She looked up to see a portrait of her brother, the King, and she thought how stern he looked. Sterner than she’d ever seen him, wearing the crown that her father had worn.
Inevitably, she was recognised as she went through Customs, but she waved aside the troubled protestations of the officials, telling them that she had no desire for a red carpet.
‘I didn’t want any kind of fuss or reception,’ she said, smiling as she held up the large pink parcel she had purchased at Qurhah’s airport. ‘I want this to be a surprise. For my niece, the princess Ayesha.’
The palm-fringed road was reassuringly familiar and when she saw her childhood home appear in the distance, with the morning light bouncing off the white marble, she felt her heart twist with a mixture of pleasure and pain.
She’d never seen the guards outside the main gates look more surprised than when she stepped from the airport cab into the bright sunshine. But today she wasn’t impatient when they bowed deeply. Today she recognised that they were just doing their job. They respected her position as Princess—and maybe it was about time that she started respecting it, too.
She walked through the grounds and into the palace. Her watch told her that it was almost two o’clock and she wondered if her brother was working. She realised that she didn’t know anything about his life and she barely knew Ella, his wife.
But before she could decide what to do next, there was Haroun walking towards her. His features—a stronger, more masculine version of her own—were initially perplexed and then he broke into a wide smile as he held out his arms.
‘Is it really you, Sara?’
‘It really is me,’ she whispered, glad that he chose that moment to gather her in his arms in a most un-Kingly bear-hug, which meant that she had time to blink away her tears and compose herself.
Within the hour she was sitting with Haroun and his wife Ella and begging their forgiveness. She told them she felt guilty about her absence, but if they were prepared to forgive her—she would like to be part of their lives. And could she please see her niece?
The royal couple looked at one another and smiled with deep satisfaction, before Ella hugged her tightly and said Ayesha was sleeping, and that Sara could see her once they had taken tea.
The three of them sat in the scented bower of the rose garden and drank mint tea. She started to tell them about the Sultan, but of course Haroun knew about the cancelled wedding, because the politicians and diplomats from the two countries were working on a new alliance.
‘So you’ve
seen
Murat?’ she asked cautiously.
‘I have.’
‘And did he...did he seem upset?’
‘Not unless your idea of upset is being photographed with a stunning woman,’ laughed Haroun.
It was only after gentle prompting that she was persuaded to tell them about Suleiman and how much she loved him. Her voice was shaky as she said it, because she’d realised that the truth was something she couldn’t keep running from either.
‘But it’s over,’ she said.
Ella looked at Haroun, and frowned. ‘You
like
Suleiman, don’t you, darling?’
‘I don’t like him when I’m playing backgammon,’ Haroun growled.
Sara was shown to her old room and there, set between the two gold-framed portraits of her late mother and father, was a book about horses, which Suleiman had bought for her twelfth birthday, just before she’d left for England.
For the brave and fearless Sara
, he had written.
Your friend, Suleiman.
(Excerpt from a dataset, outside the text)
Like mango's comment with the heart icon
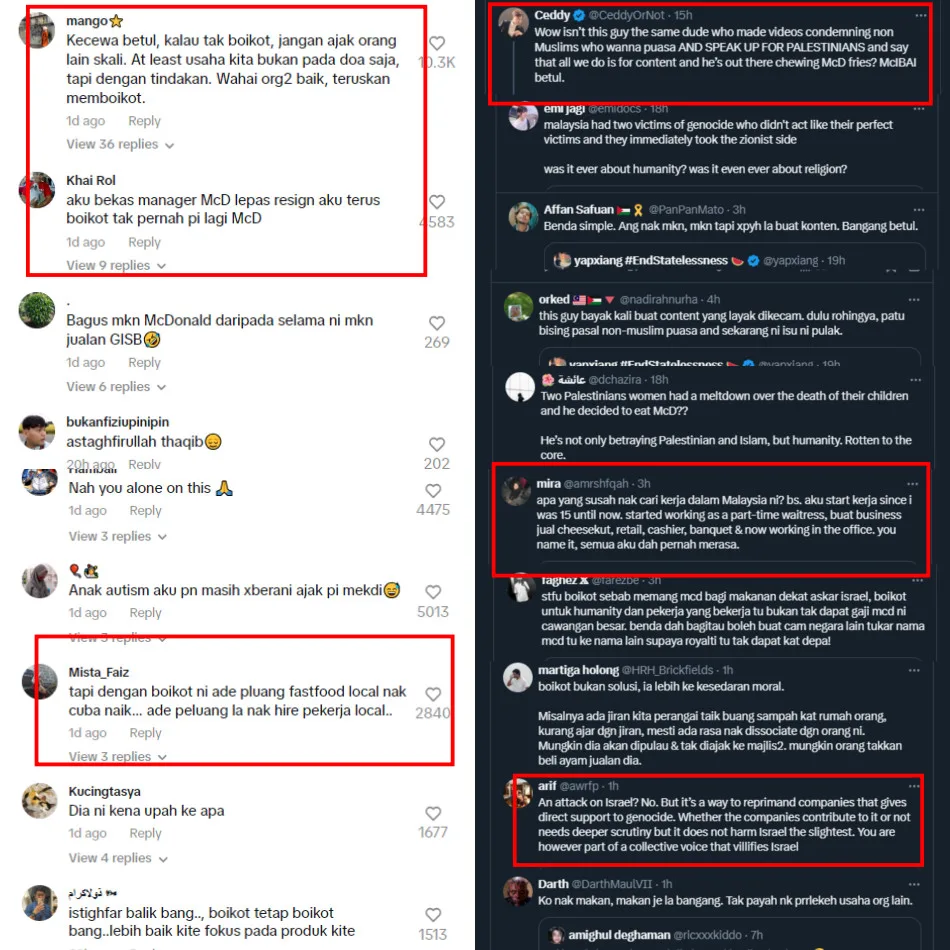The height and width of the screenshot is (950, 950). [x=437, y=43]
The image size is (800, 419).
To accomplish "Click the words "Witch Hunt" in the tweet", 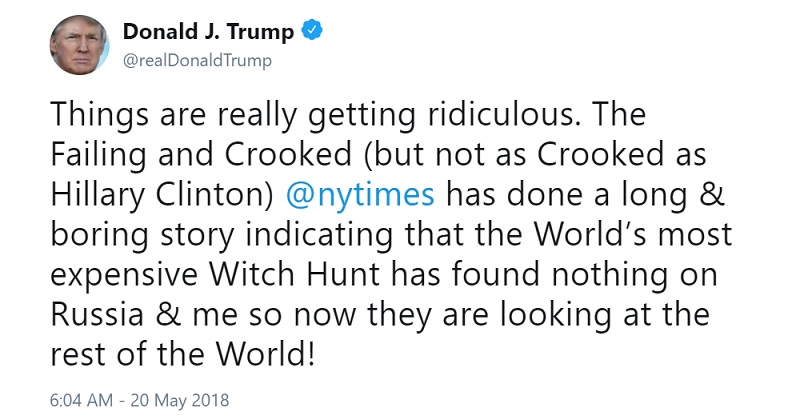I will 295,274.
Always
.
And that was when the sobs began to erupt from her throat, because she had been none of those things, had she? She had not been brave and fearless—she had been a coward who had run away and hidden and neglected her family. She hadn’t lived up to Suleiman’s expectations of her. She hadn’t been a real friend. She hadn’t fulfilled her potential in so many ways.
She bathed and changed and dried her eyes and Ella knocked on the door, to take her to the nursery. And that was poignant, too. Shielded from the light by swathed swags of softest tulle lay a sleeping baby in the large, rocking cot she had slept in herself. For a moment Sara touched the side and felt it sway, watching as Ella lifted out the sleepy infant.
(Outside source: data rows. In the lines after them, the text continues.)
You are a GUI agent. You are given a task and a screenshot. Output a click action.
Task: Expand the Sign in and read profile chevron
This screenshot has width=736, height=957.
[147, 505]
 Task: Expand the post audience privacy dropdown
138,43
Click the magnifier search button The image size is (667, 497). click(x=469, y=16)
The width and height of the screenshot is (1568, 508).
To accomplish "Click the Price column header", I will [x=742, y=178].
Ayesha was soft and smiling, with a mop of silken curls and a pair of deep violet eyes. Sara felt her heart fill with love as she touched her fingertip to the baby’s plump and rosy cheek.
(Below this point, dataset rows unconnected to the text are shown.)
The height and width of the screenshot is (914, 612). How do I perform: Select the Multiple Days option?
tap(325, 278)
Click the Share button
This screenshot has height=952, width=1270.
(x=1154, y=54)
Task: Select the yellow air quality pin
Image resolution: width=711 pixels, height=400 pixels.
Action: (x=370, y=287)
‘Oh, she’s beautiful,’ she said. ‘How old is she now?’
‘Nine months,’ said Ella. ‘I know. Time flies and all that. And by the way—they say she looks just like you.’
‘Do they?’
Ella smiled. ‘Check out your baby photos if you don’t believe me.’
Sara stared into the baby’s eyes and felt the sharp twist of pain. Was it normal to feel wistful for what might have been, but now never would? To imagine what kind of baby she and Suleiman might have produced?
‘I wonder if she’d come to me,’ she said, pulling a smiley face at the baby as she held out her arms.
But Ayesha wriggled and turned her face away and started to cry.
‘Don’t worry,’ said Ella. ‘She’ll get used to you.’
It took four days before Ayesha would consent to have her auntie hold her, but once she had—she seemed reluctant to ever let her go. Sara wondered if the baby instinctively guessed how badly she needed the cuddles. Or maybe there was some kind of inbuilt recognition—the primitive bond of shared blood.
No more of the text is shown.